カミュにしっかりと抱かれている俺の心臓がまだバクバクしてる。 きっとカミュにもダイレクトに伝わってる。
「もう乗りたくない………もうやだ……」
本心からつぶやく俺の背中をカミュがやさしくなでてくれた。
「ジョアン、大丈夫か?」
「恐すぎたのかしら? まだ小さいから。」
「あたしだってビッグサンダーより恐いもの!」
「悪かったな、やっぱり替わってやればよかったな!」
「いや、あれは前が全然見えないから、先頭だろうと真ん中だろうとそれほど違いはない。 そもそも乗るべきじゃなかったんじゃないか?」
ベンチに座ったカミュの膝に乗ったまま抱かれている俺をみんなが口々に心配して声をかけてくれる。 もう大丈夫なのだとわかっていても、恐怖の記憶は俺の心臓やら神経やらをまだ揺さぶっていた。
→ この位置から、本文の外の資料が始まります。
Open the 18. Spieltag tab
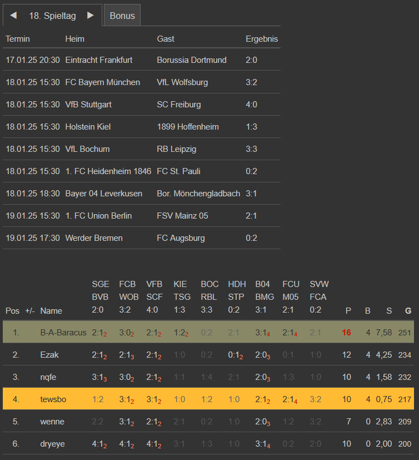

カミュが背中をやさしくさすっていてくれるのがありがたい。 情けないが、このときの俺はカミュに抱かれていることを喜ぶよりも、恐怖におののいている小さい子供を慰めてくれる大人のやさしさがどんなに嬉しかったか知れない。 背中をたたいたりさすったりすることがこんなに人を安心させるものだと初めて知った。
「恐かったの? ジョアン……」
「うん………落ちるかと思った………死んじゃうと思った。」
これはほんとうだ。 いまだかつて人身事故を起こしたことのないスペースで不名誉な記録を作ってしまうのではないかと恐れたほど俺は徹底的に振り回されて究極の恐怖を味わった。
完璧な設計で万全の整備がなされているとわかってはいても、子供の身体の俺は恐かったのだ。
さっきから涙が出てきて止まらない。 恐怖と安堵と、それからカミュに抱かれて慰められてみんなから注目されているみっともなさに感情が高ぶっているらしい。 子供が泣くってこういうことなのだろう。
極度の興奮のあまり、感情が抑えきれないのだ。
もういい、恥も外聞もない! 泣いてしまえ! どうせ子供なんだから!
神経が高ぶっていて とても普通にはできないのがよくわかる。 まだ未発達の子供の身体は意外と面倒だ。 次に乗るアトラクションの希望を聞かれたらイッツ・ア・スモール・ワールドを第一候補にしよう。
元の身体に戻ったときにもう一度スペースに乗れるかどうかとても自信がない。PTSDになってないことを心から祈る。